Боже праведный, что она мелет!
Но Юдифь вдруг взяла меня за руку, встала из-за стола, закрыла глаза, как бы стыдясь их теплого и правдивого блеска, и двинулась ко мне, слепая и зрячая, и я подставил голову под ее руки, как подставляют жбан под березовый сок или мед, и мед закапал, и мои губы ощутили его липовый дух и пасхальную сладость.
— Я совсем сдурела, — сказала она очнувшись. — Боже, какой стыд.
И быстро стала собираться.
— Побудь еще, — попросил я.
— Нет, нет.
Она свернула карту со всеми странами и континентами, с Атлантическим океаном, по которому мы только что путешествовали в каюте первого класса на пароходе «Королева Элизабет».
— Не уходи!
Мои губы все еще ощущали эту удивительную сладость меда, освежившую и взбаламутившую душу. Если не считать предсмертного поцелуя моего опекуна Иосифа, никто в жизни меня ни разу не целовал. Бабушке было некогда, отец сидел в тюрьме, а дед, если к чему и прикладывался, то только к пивной кружке в трактире Драгацкого или к священной табличке, приколоченной к двери избы.
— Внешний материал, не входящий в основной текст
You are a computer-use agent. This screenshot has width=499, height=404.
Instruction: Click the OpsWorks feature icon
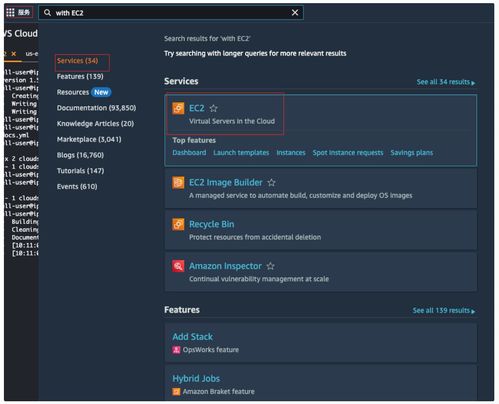click(176, 350)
Юдифь стояла со свернутой картой посреди избы и чего-то ждала.
— Отец обещал за мной заехать, — сказала она. — Который час?
— Девять, — сказал я, глянув на стену.
— Они, наверно, стоят.
— Идут, — сказал я, сняв часы со стены. — Послушай.
— Я ничего не слышу, — сказала она. — Отойди.
— Приложи ухо, — сказал, я.
— Ничего не слышу… Отойди… Мне стыдно…
Она помолчала и добавила:
— Ты меня больше никогда не трогай… если хочешь… чтобы я тебя чему-нибудь научила…
— Хочу, — сказал я. — Но я тебя не трогал… Ты сама… Ты первая…
Я хотел объяснить ей, что стыдиться тут нечего, что, если она меня любит, то может делать со мной что ей заблагорассудится: целовать и даже бить. Как бабушка деда, хотя на смертном одре старуха и призналась, что не любит его.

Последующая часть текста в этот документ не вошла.